• [Vorliegender Textauszug]
Es ist wieder soweit: Am 9. Juni dürfen alle mindestens 16-Jährigen hierzulande die Mitglieder des Europäischen Parlamentes mitbestimmen. Dabei bereitet die Vorstellung der Wahl manch einem jetzt schon Qual. Ob jung oder alt – kaum jemand durchschaut die Brüsseler Strukturen und viele misstrauen ihnen. Seien wir ehrlich, zum miesen Image haben die EU-Institutionen selbst großzügig beigetragen – mit Undurchsichtigkeit und manch sinnfreier Regelungswut. Unvergessen ist beispielsweise die „Gurkenverordnung“ von 1988, mit der die maximal zulässige Krümmung der Pflanzen penibel vorgeschrieben wurde, damit sie sich zur höchsten Güteklasse zählen durften. Geschenkt, dass nach Abschaffung der Regelung 2009 Politiker aus etlichen Ländern, darunter auch Deutschland, protestierten. Sie hatten sich wohl zu sehr an geradliniges Salatgemüse gewöhnt.
Trotz aller Schwächen – unsere heutige Demokratie ist die beste Staatsform, die wir jemals hatten, unser Europa seit vielen Jahrzehnten ein Garant von Frieden und Wohlstand. Darum ist es wichtiger denn je, dass möglichst viele Menschen im Juni von ihrem Wahlrecht Gebrauch machen. Denn überall ist die Demokratie von meist rechtslastigen extremistischen Parteien und Strömungen bedroht. Sitzen deren Vertreter erst einmal an den Schalthebeln der Macht, wird unsere Gesellschaft bald eine andere sein: unfrei, ausgrenzend, isoliert. Wer garantiert dann den Schutz der Schwachen, von Minderheiten? Wer die Religions- und Meinungsfreiheit?

Dateneinträge

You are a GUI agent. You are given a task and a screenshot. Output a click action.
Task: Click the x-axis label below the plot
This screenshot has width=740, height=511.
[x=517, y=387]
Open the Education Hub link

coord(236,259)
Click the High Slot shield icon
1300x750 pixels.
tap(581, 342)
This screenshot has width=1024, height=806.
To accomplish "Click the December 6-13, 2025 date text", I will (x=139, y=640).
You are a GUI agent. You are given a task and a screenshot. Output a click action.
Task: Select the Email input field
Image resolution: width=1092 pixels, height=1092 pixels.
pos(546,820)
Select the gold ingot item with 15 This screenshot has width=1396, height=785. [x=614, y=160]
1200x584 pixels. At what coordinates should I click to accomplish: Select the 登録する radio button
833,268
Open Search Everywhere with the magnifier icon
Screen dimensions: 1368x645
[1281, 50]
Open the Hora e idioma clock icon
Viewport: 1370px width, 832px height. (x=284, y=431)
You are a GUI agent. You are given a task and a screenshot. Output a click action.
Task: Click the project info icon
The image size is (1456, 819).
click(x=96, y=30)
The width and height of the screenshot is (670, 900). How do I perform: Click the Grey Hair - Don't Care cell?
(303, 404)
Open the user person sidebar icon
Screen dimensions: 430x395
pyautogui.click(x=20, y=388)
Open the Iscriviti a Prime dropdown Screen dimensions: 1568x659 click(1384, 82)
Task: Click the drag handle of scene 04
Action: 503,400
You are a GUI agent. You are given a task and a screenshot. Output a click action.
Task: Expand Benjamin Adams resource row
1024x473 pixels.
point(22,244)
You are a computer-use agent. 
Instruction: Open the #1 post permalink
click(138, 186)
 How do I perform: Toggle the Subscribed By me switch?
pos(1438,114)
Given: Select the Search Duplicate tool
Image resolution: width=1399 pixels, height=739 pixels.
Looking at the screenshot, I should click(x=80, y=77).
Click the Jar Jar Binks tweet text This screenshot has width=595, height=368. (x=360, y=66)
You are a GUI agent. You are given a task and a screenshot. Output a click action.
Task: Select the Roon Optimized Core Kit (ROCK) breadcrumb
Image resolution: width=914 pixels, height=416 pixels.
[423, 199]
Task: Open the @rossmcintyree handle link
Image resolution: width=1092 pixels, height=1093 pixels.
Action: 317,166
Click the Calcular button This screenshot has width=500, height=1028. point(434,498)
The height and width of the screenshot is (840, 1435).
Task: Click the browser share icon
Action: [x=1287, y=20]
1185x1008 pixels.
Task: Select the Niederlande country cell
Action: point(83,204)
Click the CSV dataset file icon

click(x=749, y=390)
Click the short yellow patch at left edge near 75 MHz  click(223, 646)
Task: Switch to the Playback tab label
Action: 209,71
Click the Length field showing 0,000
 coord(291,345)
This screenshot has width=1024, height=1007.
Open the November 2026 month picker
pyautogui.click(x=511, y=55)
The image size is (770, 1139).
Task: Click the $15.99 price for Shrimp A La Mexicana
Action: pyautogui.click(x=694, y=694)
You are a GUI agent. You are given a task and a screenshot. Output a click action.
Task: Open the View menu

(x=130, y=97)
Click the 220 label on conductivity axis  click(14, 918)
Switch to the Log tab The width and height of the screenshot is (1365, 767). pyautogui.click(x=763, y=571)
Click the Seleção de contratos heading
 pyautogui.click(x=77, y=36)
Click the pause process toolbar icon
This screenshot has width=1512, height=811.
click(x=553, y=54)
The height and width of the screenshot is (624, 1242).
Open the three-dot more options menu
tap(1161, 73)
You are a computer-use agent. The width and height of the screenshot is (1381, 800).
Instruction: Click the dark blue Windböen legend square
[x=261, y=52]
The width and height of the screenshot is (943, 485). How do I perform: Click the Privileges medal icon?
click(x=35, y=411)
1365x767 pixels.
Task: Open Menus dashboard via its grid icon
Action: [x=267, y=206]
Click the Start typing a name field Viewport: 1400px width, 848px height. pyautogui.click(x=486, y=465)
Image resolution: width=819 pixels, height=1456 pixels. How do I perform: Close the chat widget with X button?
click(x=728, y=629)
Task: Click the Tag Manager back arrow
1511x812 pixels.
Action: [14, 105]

• [Deine Aufgaben]
1) Prüfe anhand des Textes zur Europawahl, ob diese Aussagen stimmen, und belege jede Antwort mit ja oder nein und einem wörtlichen Zitat: (a) Die Gurkenverordnung stammt aus dem Jahr 1988. (b) Bei der Europawahl dürfen erst Menschen ab 18 Jahren wählen. (c) Nach der Abschaffung der Regelung 2009 protestierten keine Politiker aus Deutschland.
2) Wovon ist die Demokratie laut dem Text zur Europawahl überall bedroht?
3) Schreib den Text zur Europawahl im gleichen Ton weiter, und zwar im Anschluss an die Frage „Wer die Religions- und Meinungsfreiheit?“.

• [Antworten der Reihe]
1)
(a) Ja: „von 1988, mit der die maximal zulässige Krümmung der Pflanzen penibel vorgeschrieben wurde“
(b) Nein: „Am 9. Juni dürfen alle mindestens 16-Jährigen hierzulande die Mitglieder des Europäischen Parlamentes mitbestimmen.“
(c) Nein: „Politiker aus etlichen Ländern, darunter auch Deutschland, protestierten“

2) Von meist rechtslastigen extremistischen Parteien und Strömungen.

3)
Ein schönes Beispiel, um für die Idee eines demokratischen Europas zu werben, ist die aktuelle Kampagne der katholischen Verbände im Bistum Passau. In Videostatements erzählen darin bis zum Wahltermin jede Woche Menschen, warum ihnen Europa wichtig ist. Vielleicht holen sich die Verbände ja noch zusätzlich musikalische Unterstützung von ungewohnter Seite. Die Punkrockband „Die Ärzte“ hat angesichts der demokratiefeindlichen Tendenzen gerade ein Lied von 2021 neu als Single herausgebracht – darin die schönen Zeilen:
Demokratie ist kein Fußballspiel
bei dem du nur Zuschauer bist.
Ihre Feinde machen überall mobil.
Ich hoffe, dass du nicht vergisst:
Freiheit ist keine App aus dem
World Wide Web.
Und falls du dich jetzt fragst,
wie man die Welt verbessern kann:
Wie wär‘s mit Wählen geh‘n?
Dein Kreuz gegen Hakenkreuze,
damit fängt es an dem Hass
zu widersteh‘n.
Und du weißt hoffentlich,
es geht nicht ohne dich,
so funktioniert das nicht.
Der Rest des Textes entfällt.